The Bank of England and the Treasury assisted the FSA in preparing the paper as the latter is required to consult with the former in developing those rules. The G20 (through the Financial Stability Board) has committed to requiring RRPs from all global systemically important firms (G-SIFIs) and issued a consultative document in late July 2011 titled: ‘Making Resolution a Viable Option for SIFIs’.
The EU Commission has also consulted on RRPs.
The publication also covers policy proposals aimed at reducing the impact of firms’ failure in relation to their investment business client money and custody assets holdings.
Thomas Huertas, member of the FSA’s Executive Committee, said: “The financial crisis highlighted that firms failed to consider what they would need to do when faced with a potential failure of their business models.
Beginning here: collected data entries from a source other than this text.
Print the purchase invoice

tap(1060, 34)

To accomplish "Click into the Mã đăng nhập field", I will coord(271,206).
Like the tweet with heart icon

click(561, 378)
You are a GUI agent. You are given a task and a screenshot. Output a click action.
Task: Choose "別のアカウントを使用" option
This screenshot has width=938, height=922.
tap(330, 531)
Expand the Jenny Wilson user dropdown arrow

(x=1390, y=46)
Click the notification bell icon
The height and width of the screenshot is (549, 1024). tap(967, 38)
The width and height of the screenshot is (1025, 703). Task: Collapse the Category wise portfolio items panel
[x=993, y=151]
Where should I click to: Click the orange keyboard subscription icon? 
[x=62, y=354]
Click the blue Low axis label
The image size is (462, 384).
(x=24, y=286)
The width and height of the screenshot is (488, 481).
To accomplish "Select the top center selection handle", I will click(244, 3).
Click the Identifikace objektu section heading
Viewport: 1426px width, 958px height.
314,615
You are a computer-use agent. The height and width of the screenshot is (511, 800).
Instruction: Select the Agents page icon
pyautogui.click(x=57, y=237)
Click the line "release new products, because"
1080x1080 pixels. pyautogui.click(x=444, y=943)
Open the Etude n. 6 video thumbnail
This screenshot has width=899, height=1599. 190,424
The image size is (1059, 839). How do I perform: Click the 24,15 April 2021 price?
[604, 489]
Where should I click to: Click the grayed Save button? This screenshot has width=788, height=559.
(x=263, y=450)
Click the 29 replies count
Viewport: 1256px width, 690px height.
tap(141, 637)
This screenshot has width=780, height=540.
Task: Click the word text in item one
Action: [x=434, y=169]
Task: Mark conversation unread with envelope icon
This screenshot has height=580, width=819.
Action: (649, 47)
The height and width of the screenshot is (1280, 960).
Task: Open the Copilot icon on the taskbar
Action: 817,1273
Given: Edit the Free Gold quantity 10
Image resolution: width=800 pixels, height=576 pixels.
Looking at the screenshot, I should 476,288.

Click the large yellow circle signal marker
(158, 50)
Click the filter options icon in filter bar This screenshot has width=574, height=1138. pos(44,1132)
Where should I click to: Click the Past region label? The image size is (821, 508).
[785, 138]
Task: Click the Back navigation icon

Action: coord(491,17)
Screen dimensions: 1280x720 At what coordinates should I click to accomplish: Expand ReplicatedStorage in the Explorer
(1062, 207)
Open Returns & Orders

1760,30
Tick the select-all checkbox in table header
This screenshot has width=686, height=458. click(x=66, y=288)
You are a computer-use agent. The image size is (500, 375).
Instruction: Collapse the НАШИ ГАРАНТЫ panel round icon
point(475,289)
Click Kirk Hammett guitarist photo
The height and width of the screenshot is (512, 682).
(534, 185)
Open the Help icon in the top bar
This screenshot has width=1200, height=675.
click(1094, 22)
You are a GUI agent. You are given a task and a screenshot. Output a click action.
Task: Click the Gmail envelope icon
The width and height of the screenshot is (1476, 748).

The result meant that billions of pounds of public money was required to support financial institutions around the globe and that financial stability was put at risk.
“This consultation will play an important role in helping authorities develop their policy in this complex area. By putting in place clear plans to recover from a crisis, or wind-down in an orderly manner, firms can take the necessary action to reduce the impact on financial stability and reduce taxpayer support.”
“Had firms had such plans in place prior to the advent of the crisis, they might well have been able to cope better with the stresses that developed and failures might have been avoided,” regulators said.
“Since the crisis the G20 has called for the rapid development of internationally consistent, firm-specific recovery and resolution plans and tools by the end of 2010 and the Financial Stability Board (FSB) has set out a timetable for RRPs of systemically important firms to be completed by the end of 2012.”
The aim of the document is to set out the FSA’s proposals on what is expected of firms with regards to planning for a stressed situation, which will require a firm to take action to recover in an orderly manner without putting taxpayers at risk of loss.
The paper builds on the recent work published by the FSB and the Special Resolution Regime (SRR) put in place under the Banking Act 2009.
The consultation will be open for a period of 3 months, closing on 9 November 2011.